What the task requires
Set down the entries once more, exactly as they are written.

BEGIN Materials provided

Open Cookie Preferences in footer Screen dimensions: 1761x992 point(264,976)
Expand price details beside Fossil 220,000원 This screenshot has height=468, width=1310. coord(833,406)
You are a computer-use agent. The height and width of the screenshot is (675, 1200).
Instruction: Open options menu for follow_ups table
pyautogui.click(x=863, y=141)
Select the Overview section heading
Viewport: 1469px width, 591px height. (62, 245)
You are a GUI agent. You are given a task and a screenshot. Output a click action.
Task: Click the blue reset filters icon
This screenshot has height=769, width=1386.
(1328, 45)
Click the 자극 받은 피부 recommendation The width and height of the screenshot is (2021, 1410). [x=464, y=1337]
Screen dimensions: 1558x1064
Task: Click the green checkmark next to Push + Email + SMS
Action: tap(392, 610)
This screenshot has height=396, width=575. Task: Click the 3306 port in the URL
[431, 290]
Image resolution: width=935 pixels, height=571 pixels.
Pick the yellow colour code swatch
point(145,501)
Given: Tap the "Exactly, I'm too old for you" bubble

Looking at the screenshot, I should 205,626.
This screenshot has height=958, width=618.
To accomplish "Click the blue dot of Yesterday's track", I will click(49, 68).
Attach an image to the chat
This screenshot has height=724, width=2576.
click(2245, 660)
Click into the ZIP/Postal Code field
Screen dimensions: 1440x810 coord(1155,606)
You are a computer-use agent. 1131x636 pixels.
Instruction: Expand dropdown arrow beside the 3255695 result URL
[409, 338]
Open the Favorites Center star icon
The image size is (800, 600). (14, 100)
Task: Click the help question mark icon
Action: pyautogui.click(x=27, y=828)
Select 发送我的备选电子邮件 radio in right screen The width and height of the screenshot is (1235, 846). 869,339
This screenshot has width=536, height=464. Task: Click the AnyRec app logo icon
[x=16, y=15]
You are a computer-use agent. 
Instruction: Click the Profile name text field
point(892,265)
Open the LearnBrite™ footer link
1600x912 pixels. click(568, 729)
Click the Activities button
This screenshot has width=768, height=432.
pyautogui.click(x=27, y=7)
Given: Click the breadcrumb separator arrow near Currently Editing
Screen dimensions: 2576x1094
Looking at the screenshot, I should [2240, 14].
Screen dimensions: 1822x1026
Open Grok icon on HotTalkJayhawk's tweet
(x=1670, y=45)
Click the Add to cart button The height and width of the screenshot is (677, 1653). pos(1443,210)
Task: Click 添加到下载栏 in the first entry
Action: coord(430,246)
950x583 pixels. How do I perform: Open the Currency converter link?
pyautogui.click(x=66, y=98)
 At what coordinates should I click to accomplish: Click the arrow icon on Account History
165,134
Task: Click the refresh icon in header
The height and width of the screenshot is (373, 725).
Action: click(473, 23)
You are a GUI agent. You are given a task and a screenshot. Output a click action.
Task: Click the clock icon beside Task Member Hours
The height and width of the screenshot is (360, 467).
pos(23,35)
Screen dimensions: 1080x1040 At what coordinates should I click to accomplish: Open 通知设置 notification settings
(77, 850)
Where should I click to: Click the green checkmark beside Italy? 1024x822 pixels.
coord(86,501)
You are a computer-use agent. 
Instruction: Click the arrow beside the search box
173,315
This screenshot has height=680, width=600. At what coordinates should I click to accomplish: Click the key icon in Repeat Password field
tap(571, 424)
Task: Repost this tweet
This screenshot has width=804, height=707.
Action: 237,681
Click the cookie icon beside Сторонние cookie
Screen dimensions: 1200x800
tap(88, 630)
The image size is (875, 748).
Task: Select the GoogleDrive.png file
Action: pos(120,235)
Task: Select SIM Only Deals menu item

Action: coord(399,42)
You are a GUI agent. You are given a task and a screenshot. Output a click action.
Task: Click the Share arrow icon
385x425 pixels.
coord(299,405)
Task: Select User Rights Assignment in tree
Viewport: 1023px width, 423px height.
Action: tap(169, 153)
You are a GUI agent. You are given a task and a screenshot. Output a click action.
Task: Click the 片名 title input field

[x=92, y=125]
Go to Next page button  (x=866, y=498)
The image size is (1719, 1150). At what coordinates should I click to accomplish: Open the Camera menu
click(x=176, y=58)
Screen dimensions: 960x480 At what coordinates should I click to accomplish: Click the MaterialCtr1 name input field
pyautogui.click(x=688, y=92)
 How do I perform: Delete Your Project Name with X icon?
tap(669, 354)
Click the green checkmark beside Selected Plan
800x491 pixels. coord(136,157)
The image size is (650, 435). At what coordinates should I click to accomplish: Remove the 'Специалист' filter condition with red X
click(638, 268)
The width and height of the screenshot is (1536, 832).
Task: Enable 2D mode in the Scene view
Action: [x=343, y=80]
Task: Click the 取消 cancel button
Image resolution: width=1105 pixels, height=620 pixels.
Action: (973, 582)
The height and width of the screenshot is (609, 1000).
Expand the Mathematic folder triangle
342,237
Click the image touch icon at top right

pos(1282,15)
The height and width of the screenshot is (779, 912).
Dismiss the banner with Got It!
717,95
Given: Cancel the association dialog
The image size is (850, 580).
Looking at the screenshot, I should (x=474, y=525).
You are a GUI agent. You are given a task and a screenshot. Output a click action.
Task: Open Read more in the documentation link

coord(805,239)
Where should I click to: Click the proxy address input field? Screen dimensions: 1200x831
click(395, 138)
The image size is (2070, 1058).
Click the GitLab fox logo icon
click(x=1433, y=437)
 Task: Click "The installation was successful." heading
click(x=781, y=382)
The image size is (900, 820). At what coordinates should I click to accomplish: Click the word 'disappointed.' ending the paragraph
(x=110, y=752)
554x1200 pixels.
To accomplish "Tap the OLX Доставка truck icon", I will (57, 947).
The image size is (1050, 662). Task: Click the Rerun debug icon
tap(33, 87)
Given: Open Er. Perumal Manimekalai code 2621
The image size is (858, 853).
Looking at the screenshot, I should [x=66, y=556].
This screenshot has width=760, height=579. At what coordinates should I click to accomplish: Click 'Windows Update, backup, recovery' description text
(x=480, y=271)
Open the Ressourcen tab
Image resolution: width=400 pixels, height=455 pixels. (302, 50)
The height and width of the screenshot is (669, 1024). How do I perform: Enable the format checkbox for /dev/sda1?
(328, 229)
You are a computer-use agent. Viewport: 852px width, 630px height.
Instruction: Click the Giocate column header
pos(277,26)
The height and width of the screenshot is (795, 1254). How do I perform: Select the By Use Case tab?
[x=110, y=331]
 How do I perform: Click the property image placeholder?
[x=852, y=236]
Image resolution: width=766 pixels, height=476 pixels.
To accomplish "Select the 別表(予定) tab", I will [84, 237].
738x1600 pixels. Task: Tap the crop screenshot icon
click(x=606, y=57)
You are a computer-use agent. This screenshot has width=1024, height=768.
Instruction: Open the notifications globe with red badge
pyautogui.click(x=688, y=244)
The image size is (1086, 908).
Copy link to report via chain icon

END Materials provided

Completed task
Open Cookie Preferences in footer Screen dimensions: 1761x992 point(264,976)
Expand price details beside Fossil 220,000원 This screenshot has height=468, width=1310. coord(833,406)
You are a computer-use agent. The height and width of the screenshot is (675, 1200).
Instruction: Open options menu for follow_ups table
pyautogui.click(x=863, y=141)
Select the Overview section heading
Viewport: 1469px width, 591px height. (62, 245)
You are a GUI agent. You are given a task and a screenshot. Output a click action.
Task: Click the blue reset filters icon
This screenshot has height=769, width=1386.
(1328, 45)
Click the 자극 받은 피부 recommendation The width and height of the screenshot is (2021, 1410). [x=464, y=1337]
Screen dimensions: 1558x1064
Task: Click the green checkmark next to Push + Email + SMS
Action: tap(392, 610)
This screenshot has height=396, width=575. Task: Click the 3306 port in the URL
[431, 290]
Image resolution: width=935 pixels, height=571 pixels.
Pick the yellow colour code swatch
point(145,501)
Given: Tap the "Exactly, I'm too old for you" bubble

Looking at the screenshot, I should 205,626.
This screenshot has height=958, width=618.
To accomplish "Click the blue dot of Yesterday's track", I will click(49, 68).
Attach an image to the chat
This screenshot has height=724, width=2576.
click(2245, 660)
Click into the ZIP/Postal Code field
Screen dimensions: 1440x810 coord(1155,606)
You are a computer-use agent. 1131x636 pixels.
Instruction: Expand dropdown arrow beside the 3255695 result URL
[409, 338]
Open the Favorites Center star icon
The image size is (800, 600). (14, 100)
Task: Click the help question mark icon
Action: pyautogui.click(x=27, y=828)
Select 发送我的备选电子邮件 radio in right screen The width and height of the screenshot is (1235, 846). 869,339
This screenshot has width=536, height=464. Task: Click the AnyRec app logo icon
[x=16, y=15]
You are a computer-use agent. 
Instruction: Click the Profile name text field
point(892,265)
Open the LearnBrite™ footer link
1600x912 pixels. click(568, 729)
Click the Activities button
This screenshot has width=768, height=432.
pyautogui.click(x=27, y=7)
Given: Click the breadcrumb separator arrow near Currently Editing
Screen dimensions: 2576x1094
Looking at the screenshot, I should [2240, 14].
Screen dimensions: 1822x1026
Open Grok icon on HotTalkJayhawk's tweet
(x=1670, y=45)
Click the Add to cart button The height and width of the screenshot is (677, 1653). pos(1443,210)
Task: Click 添加到下载栏 in the first entry
Action: coord(430,246)
950x583 pixels. How do I perform: Open the Currency converter link?
pyautogui.click(x=66, y=98)
 At what coordinates should I click to accomplish: Click the arrow icon on Account History
165,134
Task: Click the refresh icon in header
The height and width of the screenshot is (373, 725).
Action: click(473, 23)
You are a GUI agent. You are given a task and a screenshot. Output a click action.
Task: Click the clock icon beside Task Member Hours
The height and width of the screenshot is (360, 467).
pos(23,35)
Screen dimensions: 1080x1040 At what coordinates should I click to accomplish: Open 通知设置 notification settings
(77, 850)
Where should I click to: Click the green checkmark beside Italy? 1024x822 pixels.
coord(86,501)
You are a computer-use agent. 
Instruction: Click the arrow beside the search box
173,315
This screenshot has height=680, width=600. At what coordinates should I click to accomplish: Click the key icon in Repeat Password field
tap(571, 424)
Task: Repost this tweet
This screenshot has width=804, height=707.
Action: 237,681
Click the cookie icon beside Сторонние cookie
Screen dimensions: 1200x800
tap(88, 630)
The image size is (875, 748).
Task: Select the GoogleDrive.png file
Action: pos(120,235)
Task: Select SIM Only Deals menu item

Action: coord(399,42)
You are a GUI agent. You are given a task and a screenshot. Output a click action.
Task: Click the Share arrow icon
385x425 pixels.
coord(299,405)
Task: Select User Rights Assignment in tree
Viewport: 1023px width, 423px height.
Action: tap(169, 153)
You are a GUI agent. You are given a task and a screenshot. Output a click action.
Task: Click the 片名 title input field

[x=92, y=125]
Go to Next page button  (x=866, y=498)
The image size is (1719, 1150). At what coordinates should I click to accomplish: Open the Camera menu
click(x=176, y=58)
Screen dimensions: 960x480 At what coordinates should I click to accomplish: Click the MaterialCtr1 name input field
pyautogui.click(x=688, y=92)
 How do I perform: Delete Your Project Name with X icon?
tap(669, 354)
Click the green checkmark beside Selected Plan
800x491 pixels. coord(136,157)
The image size is (650, 435). At what coordinates should I click to accomplish: Remove the 'Специалист' filter condition with red X
click(638, 268)
The width and height of the screenshot is (1536, 832).
Task: Enable 2D mode in the Scene view
Action: [x=343, y=80]
Task: Click the 取消 cancel button
Image resolution: width=1105 pixels, height=620 pixels.
Action: (973, 582)
The height and width of the screenshot is (609, 1000).
Expand the Mathematic folder triangle
342,237
Click the image touch icon at top right

pos(1282,15)
The height and width of the screenshot is (779, 912).
Dismiss the banner with Got It!
717,95
Given: Cancel the association dialog
The image size is (850, 580).
Looking at the screenshot, I should (x=474, y=525).
You are a GUI agent. You are given a task and a screenshot. Output a click action.
Task: Open Read more in the documentation link

coord(805,239)
Where should I click to: Click the proxy address input field? Screen dimensions: 1200x831
click(395, 138)
The image size is (2070, 1058).
Click the GitLab fox logo icon
click(x=1433, y=437)
 Task: Click "The installation was successful." heading
click(x=781, y=382)
The image size is (900, 820). At what coordinates should I click to accomplish: Click the word 'disappointed.' ending the paragraph
(x=110, y=752)
554x1200 pixels.
To accomplish "Tap the OLX Доставка truck icon", I will (57, 947).
The image size is (1050, 662). Task: Click the Rerun debug icon
tap(33, 87)
Given: Open Er. Perumal Manimekalai code 2621
The image size is (858, 853).
Looking at the screenshot, I should [x=66, y=556].
This screenshot has width=760, height=579. At what coordinates should I click to accomplish: Click 'Windows Update, backup, recovery' description text
(x=480, y=271)
Open the Ressourcen tab
Image resolution: width=400 pixels, height=455 pixels. (302, 50)
The height and width of the screenshot is (669, 1024). How do I perform: Enable the format checkbox for /dev/sda1?
(328, 229)
You are a computer-use agent. Viewport: 852px width, 630px height.
Instruction: Click the Giocate column header
pos(277,26)
The height and width of the screenshot is (795, 1254). How do I perform: Select the By Use Case tab?
[x=110, y=331]
 How do I perform: Click the property image placeholder?
[x=852, y=236]
Image resolution: width=766 pixels, height=476 pixels.
To accomplish "Select the 別表(予定) tab", I will [84, 237].
738x1600 pixels. Task: Tap the crop screenshot icon
click(x=606, y=57)
You are a computer-use agent. This screenshot has width=1024, height=768.
Instruction: Open the notifications globe with red badge
pyautogui.click(x=688, y=244)
The image size is (1086, 908).
Copy link to report via chain icon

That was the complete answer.